@radiobrendan
One of the most frustrating things non-natives, especially Westerners, in Colombia (and other similar countries) have to put up with is the arbitrary ‘foreigner tax’. This is basically the additional cost put on to a host of goods and services simply because we’re outsiders. The mentality behind it is that we can afford it and/or won’t know that we’re being charged extra than those in the know.
For many tourists, short-term visitors and some long-termers here, both of those beliefs hold true. If you think the price you have to pay is reasonable, cheap even, fair enough; ignorance being bliss and all that. Although, it must be said that this ‘clandestine overcharging’ is a betrayal to the oft-heard line that ‘Colombians are the friendliest in the world.’ When it comes to money, some — but not all thankfully — are a little two-faced.

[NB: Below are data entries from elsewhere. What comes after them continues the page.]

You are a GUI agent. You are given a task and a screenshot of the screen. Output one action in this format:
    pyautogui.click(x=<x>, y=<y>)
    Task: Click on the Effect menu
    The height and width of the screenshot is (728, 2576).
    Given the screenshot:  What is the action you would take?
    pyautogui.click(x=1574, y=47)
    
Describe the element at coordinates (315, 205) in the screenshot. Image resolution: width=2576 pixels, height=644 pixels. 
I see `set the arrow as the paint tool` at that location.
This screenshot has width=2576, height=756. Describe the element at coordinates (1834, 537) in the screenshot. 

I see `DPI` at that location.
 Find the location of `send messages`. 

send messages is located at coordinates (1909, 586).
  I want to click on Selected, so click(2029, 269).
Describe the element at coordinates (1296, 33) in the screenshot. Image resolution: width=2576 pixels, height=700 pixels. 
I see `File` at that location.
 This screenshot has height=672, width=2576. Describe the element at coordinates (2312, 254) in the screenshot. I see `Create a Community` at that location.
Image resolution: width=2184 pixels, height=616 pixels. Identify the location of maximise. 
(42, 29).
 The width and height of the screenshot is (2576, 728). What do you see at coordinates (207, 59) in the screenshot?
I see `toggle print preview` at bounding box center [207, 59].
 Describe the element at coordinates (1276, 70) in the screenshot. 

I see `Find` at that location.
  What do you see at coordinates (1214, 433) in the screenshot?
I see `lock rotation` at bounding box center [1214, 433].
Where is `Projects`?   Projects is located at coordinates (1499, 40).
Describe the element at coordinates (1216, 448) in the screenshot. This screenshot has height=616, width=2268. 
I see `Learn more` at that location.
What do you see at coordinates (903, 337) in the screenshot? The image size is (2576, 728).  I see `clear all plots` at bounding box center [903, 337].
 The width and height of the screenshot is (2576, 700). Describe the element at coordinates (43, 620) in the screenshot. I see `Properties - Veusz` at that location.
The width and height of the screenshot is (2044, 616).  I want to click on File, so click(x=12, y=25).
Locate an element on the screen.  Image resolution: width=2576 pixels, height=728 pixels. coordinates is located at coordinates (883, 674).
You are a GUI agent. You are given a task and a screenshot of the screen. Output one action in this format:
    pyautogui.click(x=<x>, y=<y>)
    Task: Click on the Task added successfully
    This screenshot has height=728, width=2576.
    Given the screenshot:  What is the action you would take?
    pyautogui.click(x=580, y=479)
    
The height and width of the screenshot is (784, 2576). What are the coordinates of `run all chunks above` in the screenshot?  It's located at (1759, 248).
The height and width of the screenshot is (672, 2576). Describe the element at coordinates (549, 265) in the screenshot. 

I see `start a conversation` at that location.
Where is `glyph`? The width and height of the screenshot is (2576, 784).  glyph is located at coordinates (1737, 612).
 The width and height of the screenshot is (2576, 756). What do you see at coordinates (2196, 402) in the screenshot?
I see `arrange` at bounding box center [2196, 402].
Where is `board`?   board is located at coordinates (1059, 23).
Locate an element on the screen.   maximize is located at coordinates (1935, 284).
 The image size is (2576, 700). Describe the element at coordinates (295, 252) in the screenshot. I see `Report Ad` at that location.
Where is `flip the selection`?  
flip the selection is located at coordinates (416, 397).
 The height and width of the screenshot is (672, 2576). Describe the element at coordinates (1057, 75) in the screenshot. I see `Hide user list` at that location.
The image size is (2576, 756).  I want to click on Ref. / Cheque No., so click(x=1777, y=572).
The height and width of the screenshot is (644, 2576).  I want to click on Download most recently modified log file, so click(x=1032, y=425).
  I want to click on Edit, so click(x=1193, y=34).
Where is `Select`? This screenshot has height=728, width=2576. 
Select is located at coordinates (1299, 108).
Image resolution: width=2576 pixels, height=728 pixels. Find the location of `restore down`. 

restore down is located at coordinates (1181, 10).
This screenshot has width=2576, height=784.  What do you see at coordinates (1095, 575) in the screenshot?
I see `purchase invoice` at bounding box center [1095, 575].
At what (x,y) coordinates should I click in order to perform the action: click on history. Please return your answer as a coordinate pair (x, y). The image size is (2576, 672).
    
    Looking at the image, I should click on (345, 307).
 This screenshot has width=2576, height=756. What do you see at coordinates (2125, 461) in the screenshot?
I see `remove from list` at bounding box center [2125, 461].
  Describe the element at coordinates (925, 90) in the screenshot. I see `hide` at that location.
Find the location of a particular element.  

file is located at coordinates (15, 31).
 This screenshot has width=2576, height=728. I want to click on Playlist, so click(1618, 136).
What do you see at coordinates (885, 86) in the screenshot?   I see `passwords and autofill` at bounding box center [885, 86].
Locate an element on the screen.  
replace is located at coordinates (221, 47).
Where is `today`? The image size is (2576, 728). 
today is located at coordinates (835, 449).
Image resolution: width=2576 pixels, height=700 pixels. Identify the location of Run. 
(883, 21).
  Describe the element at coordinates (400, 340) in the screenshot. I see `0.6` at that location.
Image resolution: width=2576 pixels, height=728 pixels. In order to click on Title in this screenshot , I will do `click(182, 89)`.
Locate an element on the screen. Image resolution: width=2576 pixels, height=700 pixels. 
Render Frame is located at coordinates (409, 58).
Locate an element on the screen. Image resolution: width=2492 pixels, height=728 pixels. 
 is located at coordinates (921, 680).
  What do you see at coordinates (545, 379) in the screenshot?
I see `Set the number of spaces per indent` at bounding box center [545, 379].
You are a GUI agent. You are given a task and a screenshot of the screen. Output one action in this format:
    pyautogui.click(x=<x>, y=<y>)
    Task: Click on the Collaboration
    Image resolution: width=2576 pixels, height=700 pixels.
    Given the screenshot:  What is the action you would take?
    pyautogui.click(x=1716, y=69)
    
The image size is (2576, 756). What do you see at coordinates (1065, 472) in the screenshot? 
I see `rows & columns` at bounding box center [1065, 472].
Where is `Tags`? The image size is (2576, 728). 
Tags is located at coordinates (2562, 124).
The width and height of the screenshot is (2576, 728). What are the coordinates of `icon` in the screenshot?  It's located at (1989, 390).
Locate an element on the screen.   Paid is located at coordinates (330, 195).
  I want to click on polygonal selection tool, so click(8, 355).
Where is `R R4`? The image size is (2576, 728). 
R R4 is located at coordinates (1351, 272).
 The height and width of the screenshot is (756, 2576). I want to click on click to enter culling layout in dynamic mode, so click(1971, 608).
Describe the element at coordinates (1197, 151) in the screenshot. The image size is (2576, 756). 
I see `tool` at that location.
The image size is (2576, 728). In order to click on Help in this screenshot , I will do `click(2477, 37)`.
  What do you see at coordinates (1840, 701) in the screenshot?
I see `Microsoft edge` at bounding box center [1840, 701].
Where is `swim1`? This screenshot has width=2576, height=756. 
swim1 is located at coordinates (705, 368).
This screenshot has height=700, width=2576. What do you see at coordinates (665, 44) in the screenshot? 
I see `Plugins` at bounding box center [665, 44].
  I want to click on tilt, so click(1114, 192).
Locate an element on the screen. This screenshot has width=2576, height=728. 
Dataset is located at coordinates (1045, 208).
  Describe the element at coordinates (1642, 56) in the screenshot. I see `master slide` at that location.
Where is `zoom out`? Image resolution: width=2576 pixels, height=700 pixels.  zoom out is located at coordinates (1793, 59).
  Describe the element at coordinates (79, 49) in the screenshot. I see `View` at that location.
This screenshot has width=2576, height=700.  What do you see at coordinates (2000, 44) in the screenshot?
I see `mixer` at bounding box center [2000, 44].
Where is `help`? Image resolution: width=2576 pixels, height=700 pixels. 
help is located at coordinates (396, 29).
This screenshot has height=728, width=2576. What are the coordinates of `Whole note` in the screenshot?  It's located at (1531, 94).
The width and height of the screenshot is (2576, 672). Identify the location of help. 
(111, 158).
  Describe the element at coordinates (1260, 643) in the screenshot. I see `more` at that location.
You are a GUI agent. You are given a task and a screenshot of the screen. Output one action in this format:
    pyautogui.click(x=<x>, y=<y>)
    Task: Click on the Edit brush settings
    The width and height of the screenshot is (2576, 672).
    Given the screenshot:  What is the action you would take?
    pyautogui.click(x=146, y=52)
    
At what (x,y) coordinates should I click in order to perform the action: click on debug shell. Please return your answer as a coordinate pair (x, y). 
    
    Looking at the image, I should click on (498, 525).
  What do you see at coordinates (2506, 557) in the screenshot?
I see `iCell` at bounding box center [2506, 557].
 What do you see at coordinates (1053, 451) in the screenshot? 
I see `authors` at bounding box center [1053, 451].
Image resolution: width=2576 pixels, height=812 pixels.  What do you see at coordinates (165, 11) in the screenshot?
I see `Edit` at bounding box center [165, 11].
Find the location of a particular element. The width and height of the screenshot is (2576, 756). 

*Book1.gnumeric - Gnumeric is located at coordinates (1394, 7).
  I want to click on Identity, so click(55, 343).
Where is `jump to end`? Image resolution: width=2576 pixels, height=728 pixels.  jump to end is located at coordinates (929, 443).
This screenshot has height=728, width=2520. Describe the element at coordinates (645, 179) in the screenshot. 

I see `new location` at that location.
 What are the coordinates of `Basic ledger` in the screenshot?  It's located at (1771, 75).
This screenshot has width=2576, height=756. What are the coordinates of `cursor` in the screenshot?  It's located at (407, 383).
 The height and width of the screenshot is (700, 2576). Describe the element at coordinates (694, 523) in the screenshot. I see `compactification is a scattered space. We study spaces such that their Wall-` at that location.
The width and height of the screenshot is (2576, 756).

Now after five years of having Colombia as my base — and earning a modest amount of Colombian pesos I hasten to add — I’ve learnt, slowly, to always ask the price of something before committing to buy. Yet, at times the guard is dropped.
One of the most frequent of times this erratic pricing happens is when you enter a bakery, or panadería as it’s called in these parts, for the first time. In your bog-standard panadería, the price of a perico — a small coffee with milk — generally ranges from $700 to $1,200 COP. So there have been occasions, even to this day, where I’ve not bothered to ask the price before ordering. This opens the door for a little inflation and very often the person at the till isn’t shy about seizing that opportunity.
Even worse, in recent weeks I started checking out panaderías in the barrios close to my new abode. For the four or five I ‘inspected’, I was charged a standard price on my first solo visit. In the following days I returned to most of them, this time with a friend, a fellow countryman, and in two of these we were charged more for the same products I’d had on my own.
This isn’t exclusive to panaderías; it happens in other restaurants where prices aren’t displayed (or at times even if they are), tienda bars and also, unsurprisingly, with taxis; hence my general dislike for most of those yellow parasites. Needless to say it’s commonplace with tourism-related things, too.
This short-sightedness is understandable in some ways. For many who do it, they don’t see their future being a life on easy street, or ‘calle fácil’ as they might say, so it’s ‘extract what you can now, to heck with the future.’ Yet plenty of places have lost and will continue to lose business and potential loyal customers by engaging in such a strategy. ‘Short-term gain, long-term loss.’ (It’s worth noting here that in the much frowned upon, ‘disorganised’, neighbouring Venezuela, prices seem to be displayed in almost every café and restaurant, so you can make an informed decision before you commit.)
In further mitigation, Colombia’s working classes are more screwed against than screwing (um, in some contexts anyway). Indeed, in other areas ‘el extranjero’, the foreigner, is treated much better. Just one example of that is in the world of film/TV extras where a foreigner can up to eight times more for doing the same work.
This horrible inequality, however, is not our fault. What’s more, the foreigner who is willing to socialise in popular barrios is giving a greater endorsement of a now somewhat safer, less divided country than most more well-off Colombians.
Thus, to the ‘price inflators’, you would do well to remember that not all Westerners come heavily laden with euros, dollars, pounds or whatever. We’re here to contribute, hopefully in a positive way, so don’t push us out.